REPUBLIKA.CO.ID, JAKARTA – Korea Selatan terancam menghadapi krisis dalam sistem kesehatan akibat kekurangan tenaga medis di unit gawat darurat (UGD) rumah sakit. Situasi ini diperparah oleh mogoknya ribuan dokter muda, yang memaksa pemerintah untuk mengerahkan dokter militer guna mengisi kekosongan yang ada.
Ribuan dokter magang, termasuk dokter intern dan dokter residen, mogok kerja pada Februari untuk memprotes rencana untuk meningkatkan jumlah mahasiswa kedokteran sebanyak 2.000 orang per tahun untuk memenuhi apa yang diproyeksikan oleh pihak berwenang sebagai kekurangan dokter yang parah.
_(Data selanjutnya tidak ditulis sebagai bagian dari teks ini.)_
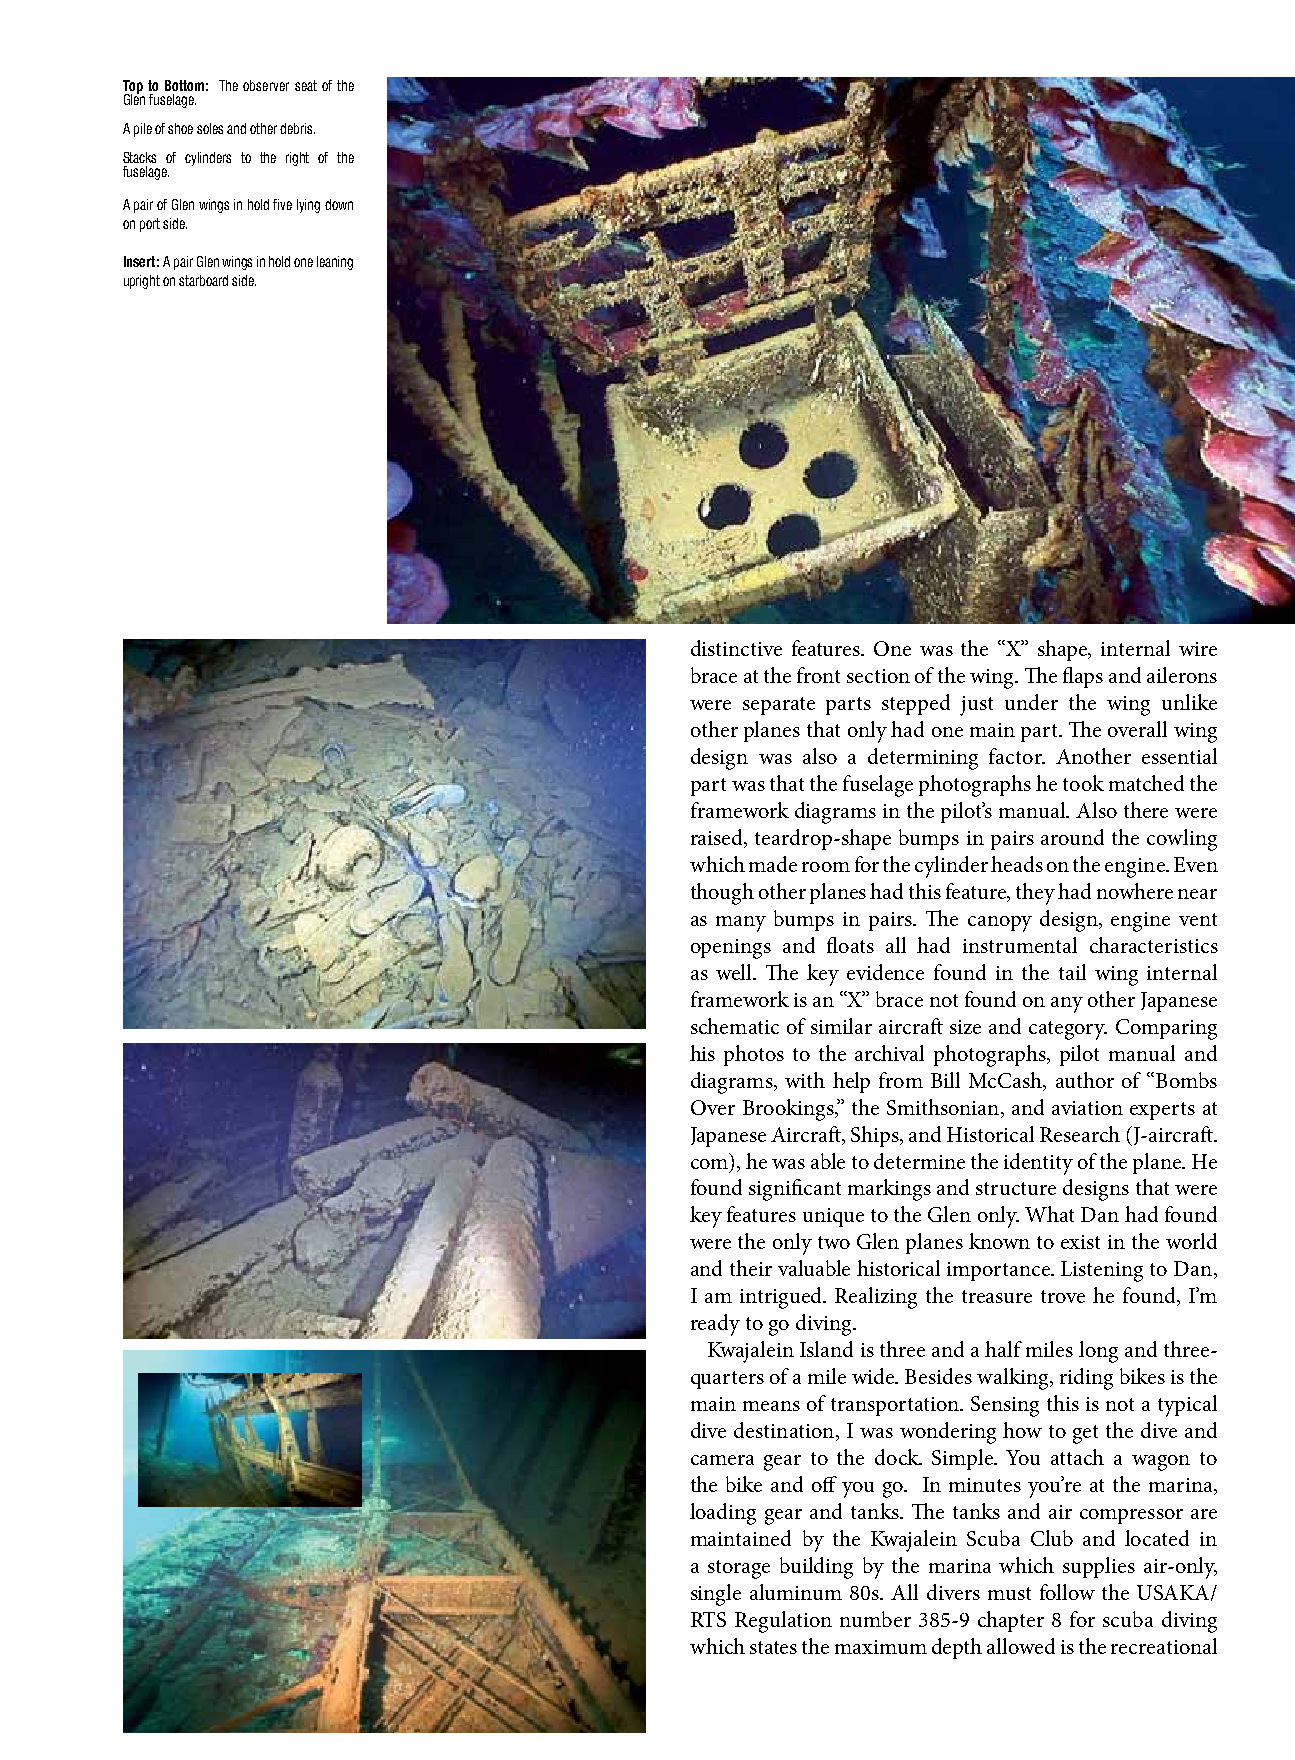 Image resolution: width=1295 pixels, height=1760 pixels. I want to click on single, so click(716, 1595).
Asosiasi nasional profesor sekolah kedokteran memperingatkan dalam sebuah pernyataan bahwa sistem kesehatan Korea Selatan berada di ambang krisis. Mereka menyatakan, banyak ruang gawat darurat tidak lagi mampu memberikan layanan normal, dan situasi ini menjadi awal dari kolapsnya sistem kesehatan.
Menanggapi krisis ini, Wakil Menteri Kesehatan Korea Selatan Park Min-Soo mengatakan bahwa pemerintah akan mengerahkan 15 dokter militer ke setiap rumah sakit yang terdampak. Rencananya, ada total 235 dokter militer yang akan bergilir di rumah sakit yang bermasalah mulai 9 September 2024.
Meskipun demikian, Park membantah bahwa sistem kesehatan Korea Selatan berada dalam kondisi kritis seperti yang diungkap beberapa pihak. “Meman gada beberapa kesulitan dalam kapasitas medis darurat (UGD), namun ini bukanlah situasi di mana kita harus khawatir akan terjadinya keruntuhan sebagaimana yang diperingatkan oleh beberapa pihak,” ujar Park seperti dilansir Reuters, Selasa (3/9/2024).
Dengan liburan musim gugur yang akan berlangsung selama tiga hari mulai 16 September mendatang, kekhawatiran semakin meningkat bahwa tekanan pada ruang gawat darurat akan semakin memburuk. Untuk mengantisipasi hal tersebut, pemerintah telah mempersiapkan 4.000 klinik lokal dan rumah sakit yang lebih kecil yang akan dibuka secara bergantian selama liburan.